__TASK TO CARRY OUT__. Pick out every line in the material below that contains the string "button" and copy each one. Case counts.

__EXCERPTED RECORDS__.
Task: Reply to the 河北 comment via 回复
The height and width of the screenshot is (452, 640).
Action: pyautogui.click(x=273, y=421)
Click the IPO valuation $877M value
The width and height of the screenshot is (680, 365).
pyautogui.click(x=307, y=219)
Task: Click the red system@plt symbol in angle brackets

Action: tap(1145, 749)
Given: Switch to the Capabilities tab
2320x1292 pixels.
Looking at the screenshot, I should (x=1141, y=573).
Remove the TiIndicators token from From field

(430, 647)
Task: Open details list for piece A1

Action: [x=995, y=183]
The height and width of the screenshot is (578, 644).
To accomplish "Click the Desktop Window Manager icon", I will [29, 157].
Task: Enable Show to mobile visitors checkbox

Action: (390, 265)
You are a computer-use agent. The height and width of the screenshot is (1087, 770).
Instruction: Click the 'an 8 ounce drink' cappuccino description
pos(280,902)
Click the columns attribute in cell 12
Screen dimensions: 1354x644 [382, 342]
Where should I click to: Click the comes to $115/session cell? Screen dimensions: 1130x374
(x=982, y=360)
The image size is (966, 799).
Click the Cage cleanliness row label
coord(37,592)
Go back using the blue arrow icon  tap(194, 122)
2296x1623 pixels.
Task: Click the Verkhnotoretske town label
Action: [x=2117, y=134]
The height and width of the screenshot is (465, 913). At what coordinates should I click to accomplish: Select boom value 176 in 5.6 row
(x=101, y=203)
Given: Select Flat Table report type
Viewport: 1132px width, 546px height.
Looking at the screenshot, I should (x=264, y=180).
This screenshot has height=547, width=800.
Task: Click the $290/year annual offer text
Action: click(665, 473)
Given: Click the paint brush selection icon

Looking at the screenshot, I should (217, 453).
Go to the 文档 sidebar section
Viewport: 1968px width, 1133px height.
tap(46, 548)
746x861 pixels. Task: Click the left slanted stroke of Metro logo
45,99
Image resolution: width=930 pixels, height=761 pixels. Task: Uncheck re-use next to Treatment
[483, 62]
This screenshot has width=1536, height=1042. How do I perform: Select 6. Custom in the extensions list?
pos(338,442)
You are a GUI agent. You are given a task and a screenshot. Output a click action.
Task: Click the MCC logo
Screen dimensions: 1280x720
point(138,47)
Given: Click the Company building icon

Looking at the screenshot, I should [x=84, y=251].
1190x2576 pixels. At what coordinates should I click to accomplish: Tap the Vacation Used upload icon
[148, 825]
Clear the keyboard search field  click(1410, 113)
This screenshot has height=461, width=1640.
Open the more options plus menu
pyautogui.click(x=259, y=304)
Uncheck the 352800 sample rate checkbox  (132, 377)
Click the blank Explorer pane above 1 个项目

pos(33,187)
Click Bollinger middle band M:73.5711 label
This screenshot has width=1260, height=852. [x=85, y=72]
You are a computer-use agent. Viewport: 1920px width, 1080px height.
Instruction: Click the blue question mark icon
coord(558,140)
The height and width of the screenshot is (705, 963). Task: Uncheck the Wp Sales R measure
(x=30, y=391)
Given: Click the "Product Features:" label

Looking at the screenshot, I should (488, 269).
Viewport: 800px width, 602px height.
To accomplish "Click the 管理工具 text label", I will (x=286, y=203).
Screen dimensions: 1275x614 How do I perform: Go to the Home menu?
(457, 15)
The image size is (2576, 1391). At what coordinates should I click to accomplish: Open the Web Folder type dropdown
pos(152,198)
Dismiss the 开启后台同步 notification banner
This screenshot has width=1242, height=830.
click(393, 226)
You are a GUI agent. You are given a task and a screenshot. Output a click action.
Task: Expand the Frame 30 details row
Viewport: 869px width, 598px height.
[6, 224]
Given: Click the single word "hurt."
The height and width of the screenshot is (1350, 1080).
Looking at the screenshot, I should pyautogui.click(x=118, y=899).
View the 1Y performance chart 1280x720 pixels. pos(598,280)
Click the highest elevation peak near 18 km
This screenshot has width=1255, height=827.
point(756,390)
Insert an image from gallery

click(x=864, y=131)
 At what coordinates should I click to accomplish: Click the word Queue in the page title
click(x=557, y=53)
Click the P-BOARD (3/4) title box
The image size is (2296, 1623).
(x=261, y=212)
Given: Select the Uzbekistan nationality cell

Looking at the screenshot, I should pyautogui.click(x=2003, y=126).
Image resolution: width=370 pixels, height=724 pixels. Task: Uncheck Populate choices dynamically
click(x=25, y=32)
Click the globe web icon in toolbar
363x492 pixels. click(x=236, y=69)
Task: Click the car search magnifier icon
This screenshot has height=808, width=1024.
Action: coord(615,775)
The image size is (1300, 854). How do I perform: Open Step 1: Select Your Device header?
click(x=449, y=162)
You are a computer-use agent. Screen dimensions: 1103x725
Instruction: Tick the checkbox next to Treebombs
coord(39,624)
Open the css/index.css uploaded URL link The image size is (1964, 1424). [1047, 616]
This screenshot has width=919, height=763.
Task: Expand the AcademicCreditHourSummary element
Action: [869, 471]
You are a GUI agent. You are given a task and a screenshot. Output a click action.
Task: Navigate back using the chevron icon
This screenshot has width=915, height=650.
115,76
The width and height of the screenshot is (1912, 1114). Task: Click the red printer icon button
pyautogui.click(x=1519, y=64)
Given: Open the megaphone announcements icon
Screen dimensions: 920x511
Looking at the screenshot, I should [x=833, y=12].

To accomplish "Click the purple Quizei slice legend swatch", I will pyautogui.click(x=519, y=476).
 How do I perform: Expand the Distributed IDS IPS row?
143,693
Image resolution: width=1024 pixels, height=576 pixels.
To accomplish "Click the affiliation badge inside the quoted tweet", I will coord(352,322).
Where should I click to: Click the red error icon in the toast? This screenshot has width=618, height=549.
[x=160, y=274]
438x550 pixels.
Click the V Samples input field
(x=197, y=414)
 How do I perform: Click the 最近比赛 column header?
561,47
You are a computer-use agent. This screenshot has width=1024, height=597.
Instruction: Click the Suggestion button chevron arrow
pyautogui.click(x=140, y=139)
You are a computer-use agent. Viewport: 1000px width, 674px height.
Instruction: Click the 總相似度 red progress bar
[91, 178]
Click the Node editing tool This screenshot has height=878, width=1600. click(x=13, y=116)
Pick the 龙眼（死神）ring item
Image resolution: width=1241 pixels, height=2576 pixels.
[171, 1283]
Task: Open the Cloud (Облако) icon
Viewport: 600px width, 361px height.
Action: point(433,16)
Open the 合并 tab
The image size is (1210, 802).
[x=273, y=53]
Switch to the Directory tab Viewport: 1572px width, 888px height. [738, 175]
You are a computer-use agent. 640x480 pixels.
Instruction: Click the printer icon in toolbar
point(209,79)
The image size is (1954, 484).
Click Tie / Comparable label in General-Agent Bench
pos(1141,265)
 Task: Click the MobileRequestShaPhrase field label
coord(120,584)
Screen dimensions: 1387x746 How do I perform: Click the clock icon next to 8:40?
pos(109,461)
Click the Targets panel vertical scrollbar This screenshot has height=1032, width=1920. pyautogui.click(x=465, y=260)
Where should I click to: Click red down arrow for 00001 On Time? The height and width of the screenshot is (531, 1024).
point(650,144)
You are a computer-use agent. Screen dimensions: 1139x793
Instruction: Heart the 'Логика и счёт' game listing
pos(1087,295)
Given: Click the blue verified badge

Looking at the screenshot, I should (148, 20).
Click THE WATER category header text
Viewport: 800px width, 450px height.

__ANSWER TO THE PROBLEM__.
The width and height of the screenshot is (1912, 1114). Task: Click the red printer icon button
Instruction: Click the Suggestion button chevron arrow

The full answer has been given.